Friday, February 19, 2010

CD Howe Institute, Right for Once

I'm not a "small government" kinda guy... mostly because that particular term doesn't actually mean anything. There's nothing quite as moronic as telling everyone that will listen that you're against too much government, or too much tax, or too much waste. No shit.

I think a robust public service is incredibly important. The policy capacity of a country is a vital component to well run government. The Liberals figured that out after Martin slashed and burned a wide swath of Ottawa, and so, for the past few years, the PS has undergone a revitalization, an attempt to make public servants proud to serve again. More importantly, an attempt to make people want to serve again. A key component of this has always been to offer benefits that one can't get in the private sector. To attract the best and brightest you need to provide work people want to do and perks that they can't get elsewhere. It's a pretty simple idea, and it's why the foaming at the mouth of conservatives at those pampered public servants has always been especially annoying to me. Frankly, I've always assumed it's just jealousy.

However, times change, and our times are shockingly different to the times of our parents and grandparents. It was once a given that employers would provide for their employees after a lifetime of service. Now, as anyone new to the workforce will tell you, you're beyond lucky to find an employer that will match your RRSP contributions.

The reality, as the C.D. Howe Institute is saying, is that the public service is now completely out of step with the rest of the job market. We can argue about whether their benefits are too good, or whether the private sector no longer provides enough, but in the end it doesn't really matter, the gulf is there. So, as the CPC turns towards the PS (I picture Harper and Flaherty sitting down together with fat red markers and Wagner playing in the background), I think that the pension deals struck with future bureaucrats are fair game. A significant increase in contributions is completely fair, not overly onerous on well-paid civil servants, and it certainly won't scare people off from applying to government jobs. When looking for savings, the government must trim the fat but stay well clear of the bone. This policy just makes sense.
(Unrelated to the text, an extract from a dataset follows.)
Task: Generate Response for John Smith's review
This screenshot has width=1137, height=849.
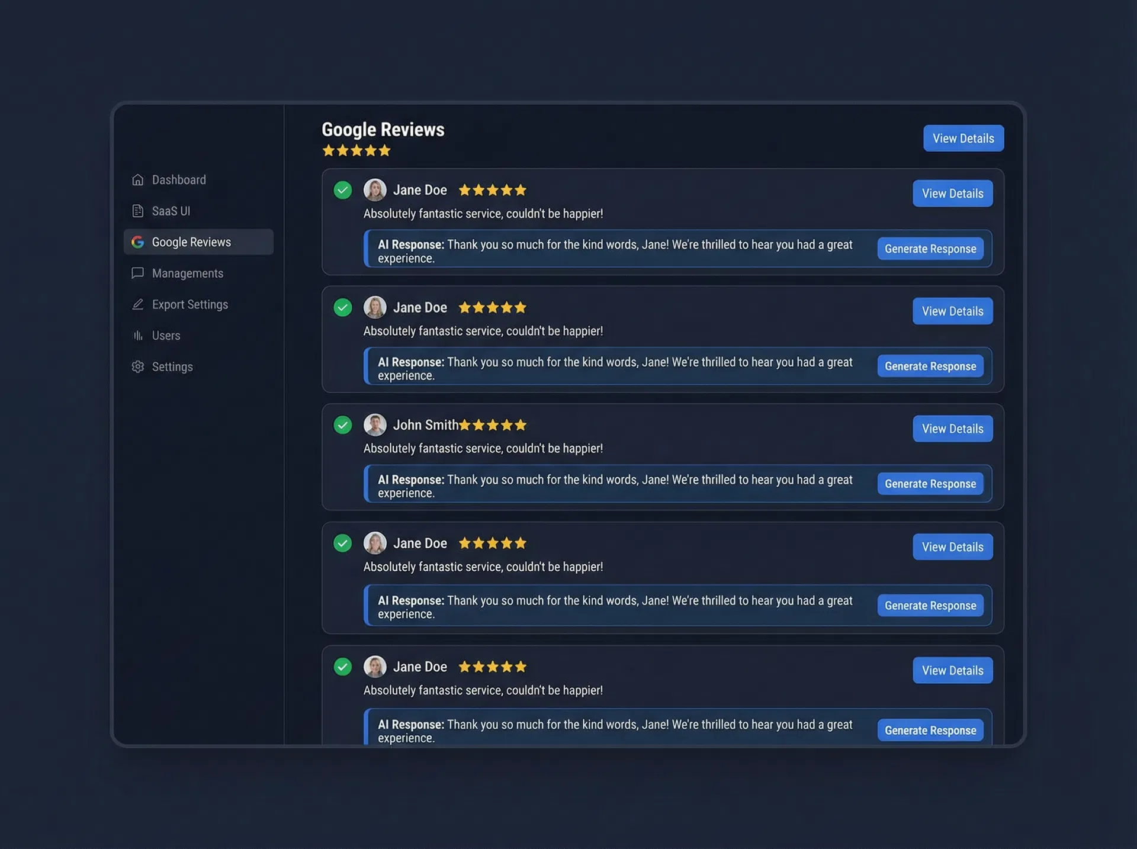Action: 930,484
  1. As one of those (lucky enough) to have an employer that matches RRSP contributions, I can say I mostly agree with the point made


    As one of those relying on a retirement plan where the employer matches RRSP contributions that due to market flatness will amount to sweet-f-all when I retire, I may be depending on a well funded happily employed PS to send me welfare checks when I'm 72....
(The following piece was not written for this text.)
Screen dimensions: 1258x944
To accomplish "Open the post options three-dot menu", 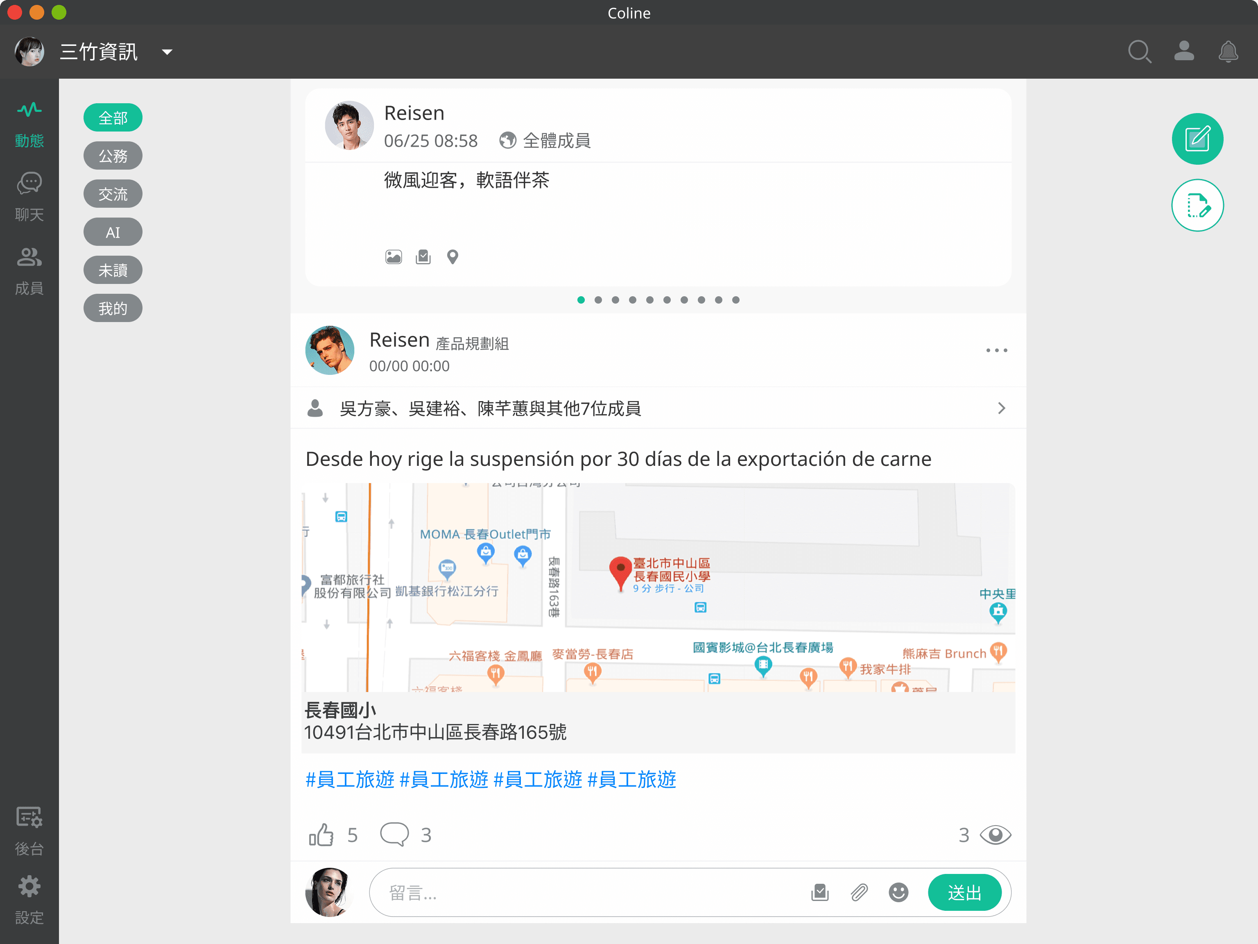I will 996,351.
  2. My girlfriend is a public servant and, if I behave myself, we'll be together for awhile yet! I'll also probably end up in the PS once I finish my Masters next year, so I have a bit of flesh in the game here.

    However, if the ultimate goal of government hiring practices is to get the best they can, surely bumping the contributions of the employees up to 50% within the existing plan doesn't lessen the attractiveness of a job in the federal government.

    Lately I've really been questioning just how sustainable generous pension schemes are. As much as I'd love a nice pension, I also can't help but feel put out at the fact that my generation is paying dearly for the golden years of our parents.

  3. Lately I've been questioning how sustainable ANY of our retirement schemes are. When I do the math, it don't add up. I honestly believe in 20-30 years, when the RRSP generation starts to retire, we are in for some serious issues.

    But hey, I'm just an IT guy with a community college diploma. It takes a real economist to make 1 and 1 add up to 3.

  4. Exactly. But have no fear Catelli, our Prime Minister is an economist!